La meditación sin objeto, la contemplación. Ese estar absoluto, puro, ante Dios (llámese como proceda), sin más. Vaciar la mente, desahuciarla de cuanto en ella se asienta, conformarla toda ella en una completa disponibilidad (la santa indiferencia, que llamaba San Ignacio). La contemplación calla -elimina- los pensamientos, los deseos, los miedos. La contemplación permite un ayuno radical de lo superfluo. Como el paseante de Benjamín, el que, como no busca, encuentra, porque el que busca, busca lo que ya sabe, y entonces repite.

 

Siempre he buscado a Dios en el intelecto; pensé que comprenderlo en toda su amplitud –descabellado e insensato propósito- me arrebataría de por siempre. Lo he perseguido siguiendo las hermosas imágenes y palabras de San Juan, en las vías tomistas, en los ensayos más sesudos y más huecos… y al final, cosifiqué a Dios, reduciéndolo a un objeto de estudio, a una cosa concreta, y la cosa concreta se alejaba de mí.

 

La contemplación, aunque resulte un sinsentido, me ofrece otra realidad distinta de lo divino: que no sé nada acerca de Él, que le conozco quizás menos que nunca, pero que me llena más que en cualquier otro momento de mi vida. Ángelus Silesius, el gran maestro junto a Eckart y Weill, decía en ‘El peregrino querubínico’, el libro alquímico del ser, que la palabra eterna surge allí donde te has perdido tú mismo.

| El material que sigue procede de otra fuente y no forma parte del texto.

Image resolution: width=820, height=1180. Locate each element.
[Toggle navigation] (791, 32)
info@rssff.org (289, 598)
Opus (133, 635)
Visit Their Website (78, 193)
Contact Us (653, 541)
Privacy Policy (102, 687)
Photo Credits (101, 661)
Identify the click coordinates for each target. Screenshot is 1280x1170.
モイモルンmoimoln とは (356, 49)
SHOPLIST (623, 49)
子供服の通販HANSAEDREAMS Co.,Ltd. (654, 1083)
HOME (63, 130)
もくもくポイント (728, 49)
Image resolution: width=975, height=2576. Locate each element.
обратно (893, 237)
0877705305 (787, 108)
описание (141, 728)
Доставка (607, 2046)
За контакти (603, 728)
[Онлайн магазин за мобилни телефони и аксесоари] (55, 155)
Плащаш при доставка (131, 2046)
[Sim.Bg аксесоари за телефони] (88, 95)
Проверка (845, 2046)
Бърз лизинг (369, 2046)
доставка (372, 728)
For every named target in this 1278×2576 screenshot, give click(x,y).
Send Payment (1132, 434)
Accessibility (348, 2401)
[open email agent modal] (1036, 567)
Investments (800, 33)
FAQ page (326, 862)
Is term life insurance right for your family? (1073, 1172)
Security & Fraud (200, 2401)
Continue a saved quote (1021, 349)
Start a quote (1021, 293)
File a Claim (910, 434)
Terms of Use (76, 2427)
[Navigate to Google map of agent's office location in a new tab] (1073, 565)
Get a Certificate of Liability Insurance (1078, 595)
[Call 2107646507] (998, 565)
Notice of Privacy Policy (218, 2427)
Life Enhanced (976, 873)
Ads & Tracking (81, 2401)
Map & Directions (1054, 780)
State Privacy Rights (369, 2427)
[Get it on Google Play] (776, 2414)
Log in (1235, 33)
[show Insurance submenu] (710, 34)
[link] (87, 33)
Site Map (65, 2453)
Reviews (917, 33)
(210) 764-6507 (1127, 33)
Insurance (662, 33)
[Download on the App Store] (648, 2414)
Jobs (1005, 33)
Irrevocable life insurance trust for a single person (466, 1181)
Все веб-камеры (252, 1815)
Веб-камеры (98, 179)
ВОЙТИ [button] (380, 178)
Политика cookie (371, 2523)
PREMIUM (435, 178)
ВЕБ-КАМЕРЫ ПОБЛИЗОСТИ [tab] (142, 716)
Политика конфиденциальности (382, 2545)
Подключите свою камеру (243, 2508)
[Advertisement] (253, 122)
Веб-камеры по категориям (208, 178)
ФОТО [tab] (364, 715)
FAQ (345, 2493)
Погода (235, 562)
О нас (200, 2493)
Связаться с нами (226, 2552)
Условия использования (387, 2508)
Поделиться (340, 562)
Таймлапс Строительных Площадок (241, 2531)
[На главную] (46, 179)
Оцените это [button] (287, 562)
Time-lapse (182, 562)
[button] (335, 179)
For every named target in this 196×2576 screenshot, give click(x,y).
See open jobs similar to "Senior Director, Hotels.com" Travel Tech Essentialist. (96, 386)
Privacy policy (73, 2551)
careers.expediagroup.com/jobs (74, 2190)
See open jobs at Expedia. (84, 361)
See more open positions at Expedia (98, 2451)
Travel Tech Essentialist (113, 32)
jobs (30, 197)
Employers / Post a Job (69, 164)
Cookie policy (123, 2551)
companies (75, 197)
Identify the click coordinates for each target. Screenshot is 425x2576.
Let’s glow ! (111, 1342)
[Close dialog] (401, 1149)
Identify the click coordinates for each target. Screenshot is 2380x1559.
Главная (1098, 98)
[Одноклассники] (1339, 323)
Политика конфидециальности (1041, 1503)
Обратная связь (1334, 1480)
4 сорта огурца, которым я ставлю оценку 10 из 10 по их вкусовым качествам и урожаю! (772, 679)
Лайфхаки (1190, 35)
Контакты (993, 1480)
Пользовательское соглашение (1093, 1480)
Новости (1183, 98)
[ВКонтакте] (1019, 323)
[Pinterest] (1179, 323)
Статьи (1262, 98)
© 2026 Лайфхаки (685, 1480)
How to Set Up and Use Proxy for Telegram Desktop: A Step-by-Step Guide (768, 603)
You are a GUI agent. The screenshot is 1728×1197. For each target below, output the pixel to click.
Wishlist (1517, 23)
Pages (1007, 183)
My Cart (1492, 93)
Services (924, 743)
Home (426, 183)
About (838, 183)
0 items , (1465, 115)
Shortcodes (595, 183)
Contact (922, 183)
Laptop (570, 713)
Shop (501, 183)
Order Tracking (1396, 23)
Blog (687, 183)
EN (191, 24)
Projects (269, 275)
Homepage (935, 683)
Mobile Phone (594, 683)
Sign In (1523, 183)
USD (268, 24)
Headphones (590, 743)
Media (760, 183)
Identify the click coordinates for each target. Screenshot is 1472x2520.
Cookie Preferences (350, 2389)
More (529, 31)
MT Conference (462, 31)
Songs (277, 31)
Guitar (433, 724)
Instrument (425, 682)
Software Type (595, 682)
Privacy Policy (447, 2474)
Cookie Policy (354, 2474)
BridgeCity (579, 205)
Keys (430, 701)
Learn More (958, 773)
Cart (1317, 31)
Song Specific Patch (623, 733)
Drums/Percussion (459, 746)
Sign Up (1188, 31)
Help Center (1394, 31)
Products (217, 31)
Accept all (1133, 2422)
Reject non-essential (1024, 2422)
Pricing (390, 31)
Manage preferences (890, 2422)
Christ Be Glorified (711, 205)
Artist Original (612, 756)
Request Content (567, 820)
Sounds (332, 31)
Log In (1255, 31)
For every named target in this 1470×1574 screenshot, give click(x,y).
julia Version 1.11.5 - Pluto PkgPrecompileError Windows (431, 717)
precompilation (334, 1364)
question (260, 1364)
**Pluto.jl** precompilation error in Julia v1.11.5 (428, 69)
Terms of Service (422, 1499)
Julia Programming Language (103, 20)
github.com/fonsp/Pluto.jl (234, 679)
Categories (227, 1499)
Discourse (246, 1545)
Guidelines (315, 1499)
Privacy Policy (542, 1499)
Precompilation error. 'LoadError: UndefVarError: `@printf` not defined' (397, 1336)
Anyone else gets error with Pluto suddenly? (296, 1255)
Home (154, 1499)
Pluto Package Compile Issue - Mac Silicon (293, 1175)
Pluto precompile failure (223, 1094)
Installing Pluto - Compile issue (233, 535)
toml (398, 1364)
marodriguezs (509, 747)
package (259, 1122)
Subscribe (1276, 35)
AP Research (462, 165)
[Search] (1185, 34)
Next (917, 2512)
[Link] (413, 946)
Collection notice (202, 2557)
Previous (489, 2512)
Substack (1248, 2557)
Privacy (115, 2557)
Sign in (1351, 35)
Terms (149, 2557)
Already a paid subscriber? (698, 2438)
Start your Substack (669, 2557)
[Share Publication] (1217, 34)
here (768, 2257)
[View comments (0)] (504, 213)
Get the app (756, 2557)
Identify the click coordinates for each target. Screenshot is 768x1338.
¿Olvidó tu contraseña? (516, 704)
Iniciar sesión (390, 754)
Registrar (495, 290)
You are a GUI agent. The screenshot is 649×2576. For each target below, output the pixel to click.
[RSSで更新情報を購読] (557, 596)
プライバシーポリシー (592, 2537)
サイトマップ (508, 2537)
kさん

Y esa pérdida no es sino encuentro.

 

De Silesius todo el mundo conoce el dístico de la rosa, el mismo que utilizó Heidegger para cuestionar el ‘principio de razón suficiente’ (“la rosa carece de porqué, florece porque florece, no se preocupa de sí misma, no desea ser vista”). Y ese dístico habla –puede hacerlo- de la contemplación, porque sólo en la contemplación –tal es mi experiencia- el Dios que nos habita nos acostumbra a penetrar en nosotros mismos, y nos distrae de todos los obstáculos y estímulos materiales, y nos hace hábiles para las cosas divinas (“por tu luz, vemos la luz”, dice el salmo). A través de la contemplación se degusta la tan mentada paz interior, tantas veces confundida con la vana ociosidad, y se ejerce la obediencia, concepto que se desplaza del contexto jerárquico para situarse en el plano espiritual, en tanto que subordinación al principio activo, al motor primero, al inicio –el Verbo- en donde todo se renueva, nace y renace, experimentando la sensación de libertad (ledic, literalmente vacía, vacante, libre, por tanto, como un ‘lugar’ no ocupado).

 

Y de esa sincera y auténtica contemplación (porque lo importante no es la perfección sino la autenticidad), se transmutan nuestros actos. Nosotros mismos ya operamos el cambio. Sin contemplación, la mayoría de las veces los caminos piadosos nos encadenan, porque la gente piadosa suele ser presa de su propia satisfacción. En cambio, aceptada esa libertad –ese vacío, ese desprendimiento-, uno se vuelve justo. Y “en el justo como justo, la Justicia se manifiesta, se desvela, se difunde y se transfunde ella misma, así como todo lo que de ella depende”, escribió el maestro Eckart en uno de sus sermones, a propósito de un comentario al Génesis.

 

El justo no busca nada en sus obras. Obra en consecuencia consigo mismo, no pensando en los demás, no atento a los demás, mucho menos observando el castigo divino. A Dios no le interesa tanto lo que haces por Él como tú mismo. Por eso en el Cristianismo se contemplan dos tipos de arrepentimiento, el perfecto (contritio), que origina el amor por uno mismo en tanto que imagen de su Creador (algo ha ocupado esa ‘libertad’, ese ‘vacío’), y el imperfecto (attrio), motivado por el castigo o la escrupulosidad de saber que se ha transgredido algo (podemos sentir que volveríamos a hacer lo mismo, pero ‘sabemos’ que está mal).

 

Dios no está detrás de las cosas. Está en ellas mismas. Por eso a veces no es necesario ir más allá, sino simplemente quedarnos en lo que está. Por cierto, también en nuestro cuerpo. El Cristianismo es la religión por antonomasia de la corporeidad. Dios mismo se hizo cuerpo. Luego el cuerpo, por excelencia, es templo. El hombre, por tanto, no es que ‘tenga’ cuerpo, es que es cuerpo. De ahí la importancia del verbo ‘incorporar (se)’, es decir, aportar nuestro cuerpo a. ¿Qué une más, compartir ideas, gustos, querencia, o compartir nuestro cuerpo –caminando juntos, bailando, durmiendo, cantando…-? Dos miradas que se cruzan pueden generar una intimidad que trasciende a las ideas.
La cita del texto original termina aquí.